*** PASSAGE SHOWN

When I began this program (not that long ago) I knew nothing of research methodologies. Now while I am by no means an expect, I have opened myself up to the acceptance of other methods of study and the opportunity it affords me to reflect on myself and my future as an educator. This week I read up on Max van Manen’s use and explanation of Phenomenology, and read Meschachakanis, A Coyote Narrative: Decolonising Higher Education – prior to a visit by Dr. Shauneen Pete, who uses story-telling in her work.
Through all this, I have noticed one thing in my journey to further explore different research methodologies: I don’t really enjoy reading a strict quantitative research study with heavy statistical analysis of data. This of course surprises the science teacher in me who often stressed, from atop a soapbox, the importance of objective data.
To fully appreciate other methodological forms. I am constantly on the look-out for those different methods in my own interests, and stumbled upon this study during a very rudimentary search for some beginning data in the use of reflective practices:
This is an autoethnographic study on the use of reflective practices by science teachers attempting to create a lesson plan for reflective practices for science students (wrap your head around that one!).
The authors found that creating a scaffolded, scientific method approach to reflective practices helped to “reduced skepticism around reflective practice as a non-scientific form of learning” in science teachers. The researchers knew they were walking an uphill battle to reduce the skepticism, they felt that collecting the reflections of the science teachers in the study would give a better picture of this battle. They collected 4 kinds of reflections; (1) self-reflections, (2) reflections on literature findings, (3) collaborative reflections and (4) the authors’ reflections on the STEM teachers’ reflections.
This was quite an exhaustive study, and it had some real moments for me personally, as the autoethnographic style allowed me to immerse myself as reader and see the comparable thoughts between the participants and my own inner dialogue. This amount and variety of data really allows the reader gets a more complex sense of the underpinnings of the topic and the context of the data.

******

EXERCISE OBJECTIVE.
Write out everything in the reflection on research methods from "When I began" down to "of objective data.", switching "research methodologies" to "research approaches". The items have no connection to the reflection above.

*** DATA SUPPLIED

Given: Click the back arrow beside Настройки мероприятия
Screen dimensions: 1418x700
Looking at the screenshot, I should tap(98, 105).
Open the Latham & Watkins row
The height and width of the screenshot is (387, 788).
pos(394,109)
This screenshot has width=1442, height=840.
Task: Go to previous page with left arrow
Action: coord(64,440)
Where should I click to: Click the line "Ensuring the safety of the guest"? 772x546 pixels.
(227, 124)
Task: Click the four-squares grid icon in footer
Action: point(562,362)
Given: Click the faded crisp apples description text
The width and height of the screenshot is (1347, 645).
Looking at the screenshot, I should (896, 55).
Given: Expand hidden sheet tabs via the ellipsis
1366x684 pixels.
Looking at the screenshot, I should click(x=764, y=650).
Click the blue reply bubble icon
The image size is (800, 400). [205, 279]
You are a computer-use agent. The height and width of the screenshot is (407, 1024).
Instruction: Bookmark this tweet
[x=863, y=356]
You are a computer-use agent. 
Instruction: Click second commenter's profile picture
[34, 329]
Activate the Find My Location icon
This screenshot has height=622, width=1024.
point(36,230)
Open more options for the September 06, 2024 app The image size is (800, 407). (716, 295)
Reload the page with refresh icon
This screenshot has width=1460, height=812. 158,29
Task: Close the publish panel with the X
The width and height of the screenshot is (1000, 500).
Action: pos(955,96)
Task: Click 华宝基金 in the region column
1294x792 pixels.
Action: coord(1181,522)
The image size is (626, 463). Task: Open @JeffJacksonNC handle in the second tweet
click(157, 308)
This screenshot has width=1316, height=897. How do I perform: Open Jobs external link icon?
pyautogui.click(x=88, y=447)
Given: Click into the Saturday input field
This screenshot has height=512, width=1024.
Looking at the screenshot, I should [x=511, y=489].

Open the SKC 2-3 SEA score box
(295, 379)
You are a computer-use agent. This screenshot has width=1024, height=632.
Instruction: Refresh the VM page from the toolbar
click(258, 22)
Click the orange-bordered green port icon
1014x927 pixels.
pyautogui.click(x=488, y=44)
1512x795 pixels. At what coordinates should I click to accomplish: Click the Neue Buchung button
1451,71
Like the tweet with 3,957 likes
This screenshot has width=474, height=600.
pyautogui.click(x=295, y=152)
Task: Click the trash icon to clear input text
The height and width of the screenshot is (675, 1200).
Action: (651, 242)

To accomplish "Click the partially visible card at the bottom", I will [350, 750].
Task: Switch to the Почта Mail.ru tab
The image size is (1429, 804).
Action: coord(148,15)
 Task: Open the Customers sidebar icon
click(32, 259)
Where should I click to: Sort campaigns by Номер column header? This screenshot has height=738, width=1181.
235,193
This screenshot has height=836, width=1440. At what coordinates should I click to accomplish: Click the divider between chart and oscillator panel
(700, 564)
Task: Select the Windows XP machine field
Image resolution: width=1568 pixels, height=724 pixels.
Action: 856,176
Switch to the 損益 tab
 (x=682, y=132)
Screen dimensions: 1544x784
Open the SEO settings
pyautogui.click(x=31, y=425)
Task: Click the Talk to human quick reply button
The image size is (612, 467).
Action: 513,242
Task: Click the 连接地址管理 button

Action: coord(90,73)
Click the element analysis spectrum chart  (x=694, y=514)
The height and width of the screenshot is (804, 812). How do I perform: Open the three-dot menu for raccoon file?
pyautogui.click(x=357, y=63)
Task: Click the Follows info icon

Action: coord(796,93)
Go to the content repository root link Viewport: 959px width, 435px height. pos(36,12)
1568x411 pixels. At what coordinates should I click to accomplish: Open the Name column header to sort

******

EXERCISE RESPONSE.
When I began this program (not that long ago) I knew nothing of research approaches. Now while I am by no means an expect, I have opened myself up to the acceptance of other methods of study and the opportunity it affords me to reflect on myself and my future as an educator. This week I read up on Max van Manen’s use and explanation of Phenomenology, and read Meschachakanis, A Coyote Narrative: Decolonising Higher Education – prior to a visit by Dr. Shauneen Pete, who uses story-telling in her work.
Through all this, I have noticed one thing in my journey to further explore different research approaches: I don’t really enjoy reading a strict quantitative research study with heavy statistical analysis of data. This of course surprises the science teacher in me who often stressed, from atop a soapbox, the importance of objective data.